EDITORIAL

Alarma de intervención

Bruselas propone aplazar el objetivo de déficit a cambio de inspirar la política económica española

La economía española se encuentra en estado de emergencia o, si se prefiere, en riesgo de intervención. La prima de riesgo alcanzó ayer los 540 puntos básicos (un indicador de insolvencia financiera superior a los que detonaron las intervenciones de Grecia, Irlanda o Portugal) y las acciones de Bankia siguen desplomándose como corresponde a una entidad bancaria sin rumbo aparente. Son muchas las causas de esta emergencia, desde la incapacidad europea para resolver la crisis griega hasta el intervencionismo político en la gestión de Caja Madrid o las debilidades del Banco de España para detectar los agujeros en las cuentas de Bankia. Pero lo que mejor explica la opresiva atmósfera de desconfianza de los inversores hacia España es la incapacidad del Gobierno actual para gestionar la crisis de Bankia y poner orden en el déficit autonómico.

Con el diferencial de deuda muy por encima de 500 puntos no se puede comparecer ante la opinión pública para decir que Bankia será nacionalizada, pero no se sabe cómo se pagará, que es la sustancia del discurso del presidente Rajoy el lunes pasado; tampoco se debe negar la evidencia y atribuir todos los males a la situación de Grecia, ni insistir en que España no va a necesitar la intervención de capital público europeo o ningunear las ofertas de pacto del primer partido de la oposición. Por el contrario, es el momento de pedir auxilio a la oposición y a Europa. Si más de una semana después de la nacionalización de Bankia todavía no se sabe cómo se concretará, es que estamos ante un caso de incompetencia grave. Todas estas actitudes y decisiones, más la canibalización gratuita de las instituciones (autonomías, Banco de España, justicia, reguladores, a las que se somete a desprestigio público) conducen a la intervención, no solo de los bancos, sino de la economía.

Felizmente para el Gobierno y para los españoles, la Comisión Europea propuso ayer ampliar un año el plazo, hasta 2014, para cumplir con un déficit del 3%. Esta es la propuesta que el Gobierno español debería haber estado negociando en Bruselas desde el principio en vez de empecinarse en reducir unilateralmente el objetivo de déficit para 2012, porque permitirá acompasar los ajustes, así como una estrategia presupuestaria más pausada.

Las condiciones para el aplazamiento parecen indicar que Bruselas se ha cansado de las torpezas del Gobierno español, que ponen en riesgo la estabilidad del euro, como si no hubiera bastante con Grecia, y ha decidido pasar a la fase de recomendaciones imperativas.

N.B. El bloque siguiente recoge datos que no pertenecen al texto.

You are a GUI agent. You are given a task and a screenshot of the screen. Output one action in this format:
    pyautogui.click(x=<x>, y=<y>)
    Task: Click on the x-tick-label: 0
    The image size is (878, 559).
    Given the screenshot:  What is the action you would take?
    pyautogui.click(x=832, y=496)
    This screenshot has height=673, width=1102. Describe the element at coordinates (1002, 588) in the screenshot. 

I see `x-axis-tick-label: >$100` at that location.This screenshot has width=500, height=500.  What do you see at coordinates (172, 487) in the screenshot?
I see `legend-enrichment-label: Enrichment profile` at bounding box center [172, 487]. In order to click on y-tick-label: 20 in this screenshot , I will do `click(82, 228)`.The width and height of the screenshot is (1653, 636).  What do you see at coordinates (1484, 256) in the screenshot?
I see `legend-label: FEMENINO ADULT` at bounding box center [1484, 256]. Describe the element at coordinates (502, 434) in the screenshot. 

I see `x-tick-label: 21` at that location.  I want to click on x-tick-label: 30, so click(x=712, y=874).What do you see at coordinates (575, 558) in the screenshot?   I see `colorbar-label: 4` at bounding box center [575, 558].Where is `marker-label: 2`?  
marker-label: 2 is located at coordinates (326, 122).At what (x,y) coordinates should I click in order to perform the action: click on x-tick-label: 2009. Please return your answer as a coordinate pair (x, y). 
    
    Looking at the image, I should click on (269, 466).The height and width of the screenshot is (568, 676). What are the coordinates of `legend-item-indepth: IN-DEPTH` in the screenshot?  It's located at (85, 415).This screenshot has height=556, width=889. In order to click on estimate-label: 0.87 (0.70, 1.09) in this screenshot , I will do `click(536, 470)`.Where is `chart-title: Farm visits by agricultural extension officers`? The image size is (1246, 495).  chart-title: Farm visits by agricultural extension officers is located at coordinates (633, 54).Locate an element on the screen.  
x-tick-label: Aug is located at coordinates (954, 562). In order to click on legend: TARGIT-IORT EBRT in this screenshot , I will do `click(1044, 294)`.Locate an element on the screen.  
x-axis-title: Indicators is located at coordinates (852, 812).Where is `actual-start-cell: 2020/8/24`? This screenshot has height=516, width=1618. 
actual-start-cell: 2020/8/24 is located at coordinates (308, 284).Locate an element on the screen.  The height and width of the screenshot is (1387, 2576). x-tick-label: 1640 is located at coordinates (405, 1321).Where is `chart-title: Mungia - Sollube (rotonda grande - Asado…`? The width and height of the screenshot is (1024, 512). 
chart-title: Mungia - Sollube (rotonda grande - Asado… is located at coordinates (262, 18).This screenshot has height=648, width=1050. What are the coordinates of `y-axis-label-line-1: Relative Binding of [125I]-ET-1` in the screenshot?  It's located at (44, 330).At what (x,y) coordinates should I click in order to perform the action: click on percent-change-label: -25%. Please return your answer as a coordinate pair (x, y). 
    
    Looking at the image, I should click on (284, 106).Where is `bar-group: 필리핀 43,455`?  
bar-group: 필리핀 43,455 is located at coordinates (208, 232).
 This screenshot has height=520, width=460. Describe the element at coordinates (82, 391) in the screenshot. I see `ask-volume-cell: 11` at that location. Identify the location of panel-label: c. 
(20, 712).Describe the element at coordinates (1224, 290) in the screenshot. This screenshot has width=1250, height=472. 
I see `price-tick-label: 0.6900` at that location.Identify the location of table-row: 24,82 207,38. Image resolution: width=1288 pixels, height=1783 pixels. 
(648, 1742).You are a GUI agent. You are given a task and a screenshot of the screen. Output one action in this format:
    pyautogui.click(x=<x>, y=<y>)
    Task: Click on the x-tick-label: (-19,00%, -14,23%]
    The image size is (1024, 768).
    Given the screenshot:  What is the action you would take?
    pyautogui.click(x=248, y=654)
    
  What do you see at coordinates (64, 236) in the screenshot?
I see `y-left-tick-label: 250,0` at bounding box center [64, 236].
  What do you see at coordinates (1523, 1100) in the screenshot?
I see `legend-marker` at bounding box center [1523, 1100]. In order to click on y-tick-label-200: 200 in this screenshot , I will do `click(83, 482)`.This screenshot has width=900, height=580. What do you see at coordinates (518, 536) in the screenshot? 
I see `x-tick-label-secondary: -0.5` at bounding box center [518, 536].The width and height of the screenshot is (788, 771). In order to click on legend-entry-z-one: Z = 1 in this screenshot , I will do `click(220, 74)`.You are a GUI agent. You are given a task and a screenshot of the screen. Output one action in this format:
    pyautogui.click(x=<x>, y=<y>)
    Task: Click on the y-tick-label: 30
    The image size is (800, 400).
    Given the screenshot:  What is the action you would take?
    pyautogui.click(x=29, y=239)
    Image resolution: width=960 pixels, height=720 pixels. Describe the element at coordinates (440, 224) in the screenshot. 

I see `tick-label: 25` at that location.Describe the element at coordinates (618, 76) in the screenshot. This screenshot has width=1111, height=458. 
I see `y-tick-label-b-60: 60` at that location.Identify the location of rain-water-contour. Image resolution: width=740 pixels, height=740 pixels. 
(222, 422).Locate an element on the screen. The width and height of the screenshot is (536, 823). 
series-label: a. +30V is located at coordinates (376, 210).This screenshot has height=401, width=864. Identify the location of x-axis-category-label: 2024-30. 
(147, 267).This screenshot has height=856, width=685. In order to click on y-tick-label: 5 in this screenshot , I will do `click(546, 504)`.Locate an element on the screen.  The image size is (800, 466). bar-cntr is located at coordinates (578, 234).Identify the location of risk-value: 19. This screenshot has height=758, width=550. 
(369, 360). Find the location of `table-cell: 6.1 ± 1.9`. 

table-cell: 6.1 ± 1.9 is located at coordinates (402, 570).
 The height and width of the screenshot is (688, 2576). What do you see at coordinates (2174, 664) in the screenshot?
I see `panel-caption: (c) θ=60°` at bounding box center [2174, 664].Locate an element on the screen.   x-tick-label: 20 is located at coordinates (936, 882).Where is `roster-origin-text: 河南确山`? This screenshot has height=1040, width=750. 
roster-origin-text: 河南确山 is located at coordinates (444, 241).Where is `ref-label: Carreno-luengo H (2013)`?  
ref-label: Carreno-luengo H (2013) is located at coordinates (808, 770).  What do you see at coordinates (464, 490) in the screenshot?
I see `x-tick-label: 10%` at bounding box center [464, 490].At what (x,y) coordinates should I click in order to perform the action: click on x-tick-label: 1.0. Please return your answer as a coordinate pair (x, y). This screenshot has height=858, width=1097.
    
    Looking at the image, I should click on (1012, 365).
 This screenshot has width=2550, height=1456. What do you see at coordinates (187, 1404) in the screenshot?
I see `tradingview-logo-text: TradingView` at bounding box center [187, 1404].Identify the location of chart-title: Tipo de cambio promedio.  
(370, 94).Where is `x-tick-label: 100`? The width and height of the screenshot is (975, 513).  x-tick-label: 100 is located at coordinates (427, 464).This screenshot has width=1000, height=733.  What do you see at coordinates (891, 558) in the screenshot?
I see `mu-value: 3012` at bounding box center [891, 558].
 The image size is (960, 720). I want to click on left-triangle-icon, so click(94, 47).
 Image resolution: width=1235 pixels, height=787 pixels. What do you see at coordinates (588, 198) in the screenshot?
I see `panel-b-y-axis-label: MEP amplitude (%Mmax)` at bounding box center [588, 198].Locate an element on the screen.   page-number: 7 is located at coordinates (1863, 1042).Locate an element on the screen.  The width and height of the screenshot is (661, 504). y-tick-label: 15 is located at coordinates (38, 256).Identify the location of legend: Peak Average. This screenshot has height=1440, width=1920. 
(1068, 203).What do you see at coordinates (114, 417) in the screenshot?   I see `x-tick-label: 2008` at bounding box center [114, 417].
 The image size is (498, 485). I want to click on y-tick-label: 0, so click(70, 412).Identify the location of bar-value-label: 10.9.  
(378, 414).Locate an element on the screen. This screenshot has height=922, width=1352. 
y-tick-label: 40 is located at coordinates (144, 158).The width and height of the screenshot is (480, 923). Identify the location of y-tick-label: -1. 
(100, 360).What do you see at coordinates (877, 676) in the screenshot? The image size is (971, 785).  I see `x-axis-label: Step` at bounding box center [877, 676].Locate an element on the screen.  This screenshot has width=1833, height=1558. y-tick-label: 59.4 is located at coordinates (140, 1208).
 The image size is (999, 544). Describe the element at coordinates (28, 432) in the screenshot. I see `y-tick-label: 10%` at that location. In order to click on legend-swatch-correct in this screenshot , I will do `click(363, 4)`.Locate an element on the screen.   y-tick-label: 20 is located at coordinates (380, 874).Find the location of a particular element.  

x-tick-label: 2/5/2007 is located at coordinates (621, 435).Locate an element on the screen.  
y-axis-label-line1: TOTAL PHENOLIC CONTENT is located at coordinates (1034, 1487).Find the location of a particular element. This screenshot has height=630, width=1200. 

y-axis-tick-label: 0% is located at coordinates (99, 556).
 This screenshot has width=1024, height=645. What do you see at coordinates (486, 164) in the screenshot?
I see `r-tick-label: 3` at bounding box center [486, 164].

Dos de ellas revelan la dudosa calidad de las medidas del Gobierno (poner en marcha las reformas financieras y del mercado de trabajo), otras revelan una desconfianza profunda en las cuentas públicas (establecer una institución independiente que controle la política fiscal, aplicar ajustes adicionales a las autonomías) y otra constituye una dirección de política económica que Rajoy no ha sido capaz de articular: subir el IVA y, con el aumento de ingresos, reducir la imposición sobre el trabajo. Una devaluación interna en toda regla.

El borrador de recomendaciones (que incorpora probablemente la acción del BCE para moderar la prima de riesgo) se parece a un control estricto de la economía española. La realidad, que Rajoy conoce bien, es que Bankia necesita de capital público europeo (una recapitalización directa de la banca por el Fondo Europeo de Rescate, para que no aumente el endeudamiento) y que España debe negociar un cambio legal que permita esa recapitalización directa. Fue pues un tremendo error político (de nuevo la ilusión de subrayar la autonomía) pergeñar el rescate de Bankia sin informar a Europa y el BCE. Errores como esos, en cadena y nunca reconocidos, son los que conducen a España camino de la intervención efectiva.